Is it possible to link 3 surveys dependent on initial data collected in the first survey? Problems with the repeat function

Good afternoon!

We regularly use ODK surveys from Excel to collect farmer group member data. This works really well except for the repeat function.

For example, one of the questions is, 'how many members of your household are in the same group?' If the answer is 2, then the next question is on repeat and asks for the details of each household member. Some will have no members, some will have 9. This functions well but for me the time-consuming part is then matching up the index numbers with the other household members when the data is downloaded on Excel.

These results are in a separate Excel sheet and one by one, I have to look at who answered ýes' to the initial question, scroll to the far right, fiind the index number and then search for those repeat household members on the other sheet, go back to the previous and match those names with others on the initial sheet. This is to be clear about doublecounting of households.

Now, to take this example one step further, I want to do an agribusiness survey of those group members and a nutrition survey for each woman of reproductive age and child aged 6-23 months in their households. So on the initial survey, the question will be, do you have any women aged between 15-49 in your household. If yes, then the number will be entered. Same for the children. And then the names which will be on repeat, depending on teh previous answer. Which will then link to an extra Excel sheet with index numbers in the results.

Then there are nutrition surveys for each woman and each child. The problem is that I can see no way of linking these surveys, so each time a woman starts a nutrition survey, we have to ask the same questions in the agribusiness survey, name, age, group name, location etc etc. And then the name of their household group member so we can match the 2 together.

If I make the repeat function for those surveys, then I will have the task of matching up the indexes of the agribusiness survey with each of the women's surveys and the answers to the women's surveys will be displayed vertically rather than horizontally on the second sheet, meaning it will be very difficult to extract the data from them.

Is there any way to extend a survey based on what was entered at the start so that the results from that second survey are not linked with an index number and a separate Excel sheet?

Oh, this question is hard to describe! My apologies, and many thanks to anyone who is able to unpack it!

Hi Heather,

Although I am not sure if I understand your issue completely, here are some ideas:

  1. Just checking: are you using INDEX-MATCH to combine the different excel sheets, and if not, would that make things easier?

  2. Another possible solution could be to create a csv file of your agribusiness survey results, attach it to your nutrition survey and pull data from that (see http://xlsform.org/#pre-loading-csv-data). This way you can for example use dynamic cascading selects to identify which household you are doing the survey with (for example ask for region, then village, then select a name), and if you know that you can pull in answers from a previous survey. Not sure if it's clear what I mean, I can elaborate or send you examples if you think it could be a solution.
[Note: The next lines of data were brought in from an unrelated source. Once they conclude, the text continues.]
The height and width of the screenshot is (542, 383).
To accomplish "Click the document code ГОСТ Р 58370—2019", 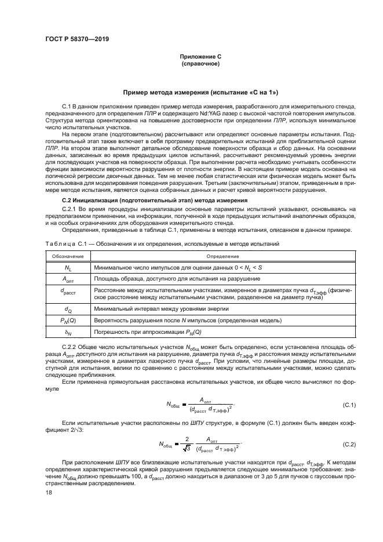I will pyautogui.click(x=73, y=39).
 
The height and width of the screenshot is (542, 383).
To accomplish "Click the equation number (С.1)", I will pyautogui.click(x=349, y=405).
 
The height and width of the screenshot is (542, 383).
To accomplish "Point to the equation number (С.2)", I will pyautogui.click(x=349, y=444).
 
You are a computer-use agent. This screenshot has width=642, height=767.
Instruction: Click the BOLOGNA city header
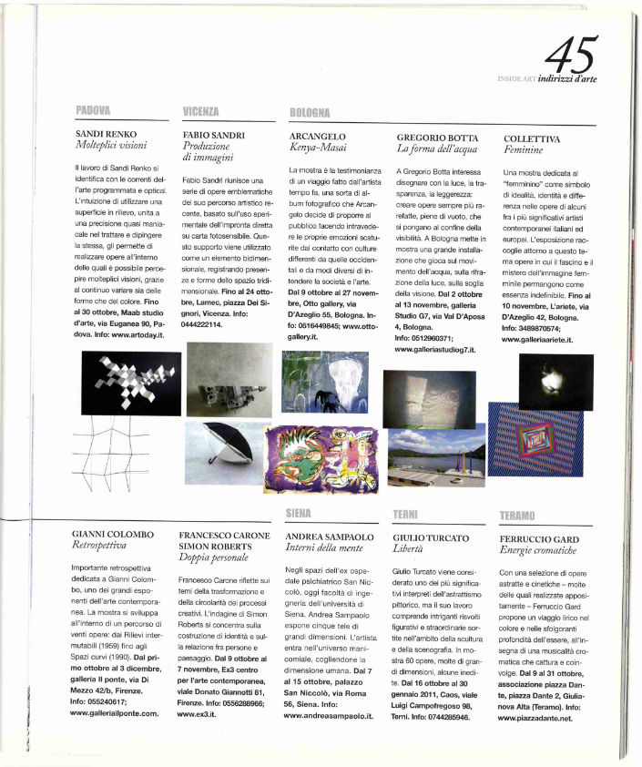(309, 112)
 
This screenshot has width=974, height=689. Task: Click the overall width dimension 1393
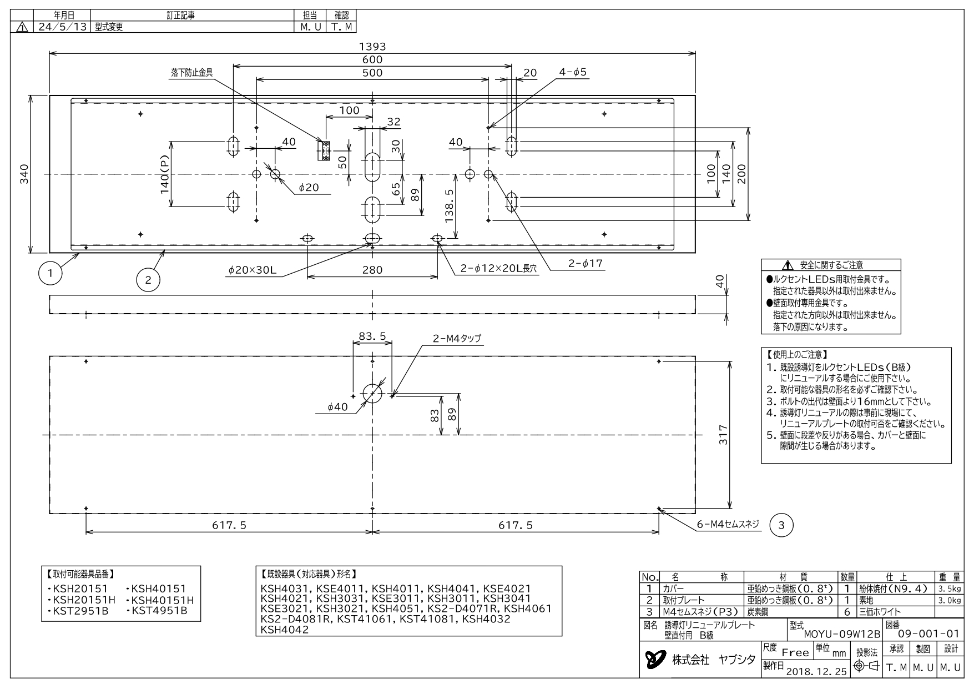pyautogui.click(x=372, y=47)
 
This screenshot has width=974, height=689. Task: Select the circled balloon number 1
pyautogui.click(x=51, y=273)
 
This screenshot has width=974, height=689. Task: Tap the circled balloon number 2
pyautogui.click(x=148, y=280)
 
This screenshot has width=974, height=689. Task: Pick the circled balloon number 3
pyautogui.click(x=781, y=525)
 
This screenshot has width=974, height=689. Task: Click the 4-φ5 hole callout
pyautogui.click(x=573, y=73)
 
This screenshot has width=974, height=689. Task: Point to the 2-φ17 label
pyautogui.click(x=585, y=264)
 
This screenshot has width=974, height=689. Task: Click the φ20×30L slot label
pyautogui.click(x=253, y=270)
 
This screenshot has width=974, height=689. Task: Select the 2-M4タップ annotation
pyautogui.click(x=457, y=338)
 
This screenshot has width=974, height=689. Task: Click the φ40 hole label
pyautogui.click(x=338, y=407)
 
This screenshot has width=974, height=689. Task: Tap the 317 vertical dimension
pyautogui.click(x=723, y=435)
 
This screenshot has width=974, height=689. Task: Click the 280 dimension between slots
pyautogui.click(x=372, y=270)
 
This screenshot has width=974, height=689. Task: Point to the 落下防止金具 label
pyautogui.click(x=192, y=72)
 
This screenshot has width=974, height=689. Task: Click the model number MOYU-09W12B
pyautogui.click(x=842, y=634)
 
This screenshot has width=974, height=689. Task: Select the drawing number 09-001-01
pyautogui.click(x=929, y=633)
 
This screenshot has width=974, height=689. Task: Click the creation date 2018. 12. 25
pyautogui.click(x=816, y=671)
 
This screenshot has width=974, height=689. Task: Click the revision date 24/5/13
pyautogui.click(x=62, y=27)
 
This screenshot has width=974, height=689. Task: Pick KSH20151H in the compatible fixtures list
pyautogui.click(x=82, y=600)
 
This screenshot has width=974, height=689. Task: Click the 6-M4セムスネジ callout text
pyautogui.click(x=728, y=524)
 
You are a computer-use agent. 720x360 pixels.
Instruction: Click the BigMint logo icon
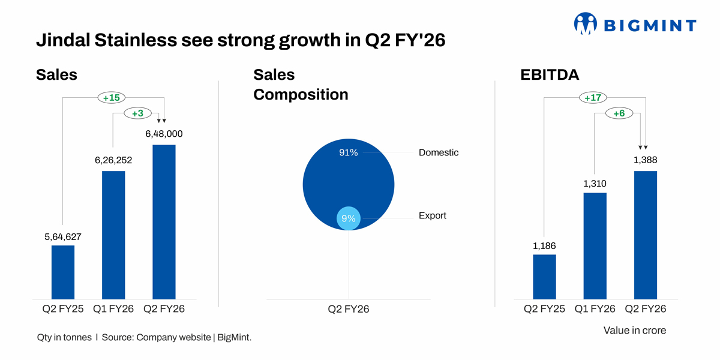[x=586, y=25]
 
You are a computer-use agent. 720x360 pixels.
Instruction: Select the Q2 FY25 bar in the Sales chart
[x=63, y=272]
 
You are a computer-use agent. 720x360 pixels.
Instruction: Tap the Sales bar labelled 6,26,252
[x=113, y=235]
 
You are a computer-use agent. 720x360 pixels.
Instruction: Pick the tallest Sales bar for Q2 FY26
[x=164, y=221]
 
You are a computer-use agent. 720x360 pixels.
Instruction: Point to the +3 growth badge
[x=137, y=113]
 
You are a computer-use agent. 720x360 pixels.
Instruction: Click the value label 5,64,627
[x=63, y=237]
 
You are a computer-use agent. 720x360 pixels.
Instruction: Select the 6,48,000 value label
[x=164, y=134]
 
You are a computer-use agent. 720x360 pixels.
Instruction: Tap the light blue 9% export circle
[x=348, y=218]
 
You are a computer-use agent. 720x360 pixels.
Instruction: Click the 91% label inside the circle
[x=348, y=153]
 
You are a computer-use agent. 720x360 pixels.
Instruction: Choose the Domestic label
[x=439, y=153]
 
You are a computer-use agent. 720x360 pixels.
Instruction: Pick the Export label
[x=433, y=215]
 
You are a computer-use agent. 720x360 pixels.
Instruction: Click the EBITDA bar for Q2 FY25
[x=544, y=277]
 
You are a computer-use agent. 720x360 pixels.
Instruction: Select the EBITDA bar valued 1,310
[x=595, y=245]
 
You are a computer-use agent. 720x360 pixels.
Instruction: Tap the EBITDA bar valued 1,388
[x=646, y=235]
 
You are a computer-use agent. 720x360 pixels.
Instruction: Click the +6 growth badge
[x=619, y=113]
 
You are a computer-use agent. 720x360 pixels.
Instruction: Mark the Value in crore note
[x=634, y=331]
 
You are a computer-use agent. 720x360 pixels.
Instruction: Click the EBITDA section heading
[x=549, y=75]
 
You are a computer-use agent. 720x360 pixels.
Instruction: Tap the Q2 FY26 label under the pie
[x=348, y=309]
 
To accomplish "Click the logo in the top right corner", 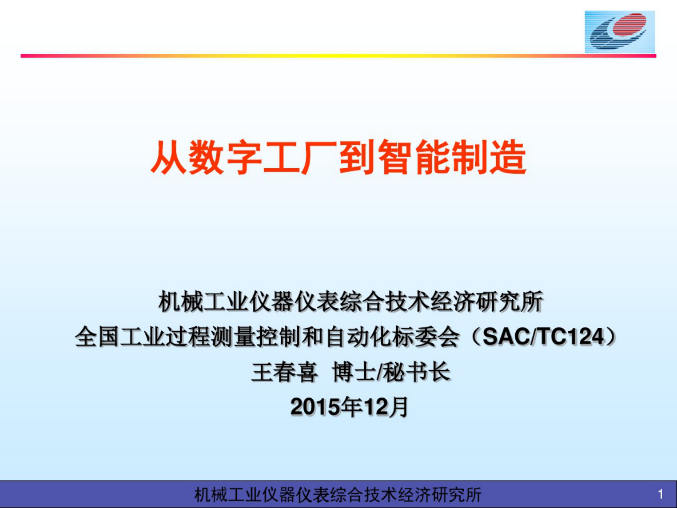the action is tap(620, 32).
  3. You could consider using an ODK-based service like SurveyCTO. If you use their software, you can choose to export repeat groups in 'wide' format (so you don't have separate csv's anymore). To my knowledge ODK Briefcase does not have that function. I'm not affiliated to SurveyCTO and don't mean to advertise but this feature of theirs does sound like something you're looking for.

Hope this helps :slight_smile:

1 Like

Thanks so much Lieke!

  1. Index match is not really a useful option here because I need to cross check with the entered data from the household survey, not list the results. Not sure if that is clear? These issues are so difficult to describe!

  2. Is it possible to use this csv file while the survey is being completed? And also will cascading selects work when the previous options were also cascading selects? Let me try to explain..

The intention is for the enumerators to complete the agribusiness survey and then the nutrition survey at the same time. What I am trying to do is link the responses from the agribusiness survey to generate the nutrition survey(s). So if a member of the HH is a woman of reproductive age, the nutrition survey will start after the agribusiness survey. If 2 members of the HH are women of reproductive age, 2 nutrition surveys will start. What I do not want to have is a repeat function where the nutrition survey results are in that second sheet because it's not just a match of person but an entire survey.

In the agribusiness survey, we already have cascading selects. Municipality goes to selection of Admin post, then Suco, then Aldeia (all locations). This is some of the data which would be useful not to have to select both for the agribusiness and nutrition surveys as they will be in the same household. BUT also the entered data- name of group, name of participant also need to replicated from the agribusiness survey to the nutrition survey because they may not be the same person in each survey but in the same household.

Can cascading selects (already selected) from one survey be cascading selects in the other?

And can csv files update while the survey is being completed without internet? So if the agribusiness survey gets the response that there are women of reproductive age, the nutrition survey will be generated complete with the data already selected in the agribusiness survey just a few moments ago?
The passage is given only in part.